__Set problem__
Reproduce the material below with "Instruction:" changed to "Command:" wherever it occurs, leaving everything else the same.

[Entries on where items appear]
— BEGIN —

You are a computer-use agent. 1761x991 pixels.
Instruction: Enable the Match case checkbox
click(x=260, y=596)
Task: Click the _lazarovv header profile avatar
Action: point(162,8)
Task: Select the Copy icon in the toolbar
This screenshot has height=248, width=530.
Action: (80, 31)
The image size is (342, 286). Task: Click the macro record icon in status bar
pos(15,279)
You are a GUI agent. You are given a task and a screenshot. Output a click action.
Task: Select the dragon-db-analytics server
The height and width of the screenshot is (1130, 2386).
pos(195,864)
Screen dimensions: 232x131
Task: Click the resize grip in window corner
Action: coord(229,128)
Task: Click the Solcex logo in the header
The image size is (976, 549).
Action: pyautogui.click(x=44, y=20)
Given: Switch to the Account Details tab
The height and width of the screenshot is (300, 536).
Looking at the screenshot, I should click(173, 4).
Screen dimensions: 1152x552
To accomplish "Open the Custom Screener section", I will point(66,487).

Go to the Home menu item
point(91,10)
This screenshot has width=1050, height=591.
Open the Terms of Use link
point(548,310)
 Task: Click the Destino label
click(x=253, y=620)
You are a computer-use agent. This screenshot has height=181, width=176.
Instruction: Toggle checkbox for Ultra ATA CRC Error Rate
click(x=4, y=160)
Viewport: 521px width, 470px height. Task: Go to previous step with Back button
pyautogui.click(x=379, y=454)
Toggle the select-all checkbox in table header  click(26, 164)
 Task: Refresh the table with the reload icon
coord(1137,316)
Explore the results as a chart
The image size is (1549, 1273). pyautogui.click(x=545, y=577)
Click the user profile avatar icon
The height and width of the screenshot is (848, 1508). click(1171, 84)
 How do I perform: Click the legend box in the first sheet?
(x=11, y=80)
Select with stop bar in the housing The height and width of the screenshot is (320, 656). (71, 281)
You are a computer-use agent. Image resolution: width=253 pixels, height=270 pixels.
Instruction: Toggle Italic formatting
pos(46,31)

— END —

__Reply to the task__
You are a computer-use agent. 1761x991 pixels.
Command: Enable the Match case checkbox
click(x=260, y=596)
Task: Click the _lazarovv header profile avatar
Action: point(162,8)
Task: Select the Copy icon in the toolbar
This screenshot has height=248, width=530.
Action: (80, 31)
The image size is (342, 286). Task: Click the macro record icon in status bar
pos(15,279)
You are a GUI agent. You are given a task and a screenshot. Output a click action.
Task: Select the dragon-db-analytics server
The height and width of the screenshot is (1130, 2386).
pos(195,864)
Screen dimensions: 232x131
Task: Click the resize grip in window corner
Action: coord(229,128)
Task: Click the Solcex logo in the header
The image size is (976, 549).
Action: pyautogui.click(x=44, y=20)
Given: Switch to the Account Details tab
The height and width of the screenshot is (300, 536).
Looking at the screenshot, I should click(173, 4).
Screen dimensions: 1152x552
To accomplish "Open the Custom Screener section", I will point(66,487).

Go to the Home menu item
point(91,10)
This screenshot has width=1050, height=591.
Open the Terms of Use link
point(548,310)
 Task: Click the Destino label
click(x=253, y=620)
You are a computer-use agent. This screenshot has height=181, width=176.
Command: Toggle checkbox for Ultra ATA CRC Error Rate
click(x=4, y=160)
Viewport: 521px width, 470px height. Task: Go to previous step with Back button
pyautogui.click(x=379, y=454)
Toggle the select-all checkbox in table header  click(26, 164)
 Task: Refresh the table with the reload icon
coord(1137,316)
Explore the results as a chart
The image size is (1549, 1273). pyautogui.click(x=545, y=577)
Click the user profile avatar icon
The height and width of the screenshot is (848, 1508). click(1171, 84)
 How do I perform: Click the legend box in the first sheet?
(x=11, y=80)
Select with stop bar in the housing The height and width of the screenshot is (320, 656). (71, 281)
You are a computer-use agent. Image resolution: width=253 pixels, height=270 pixels.
Command: Toggle Italic formatting
pos(46,31)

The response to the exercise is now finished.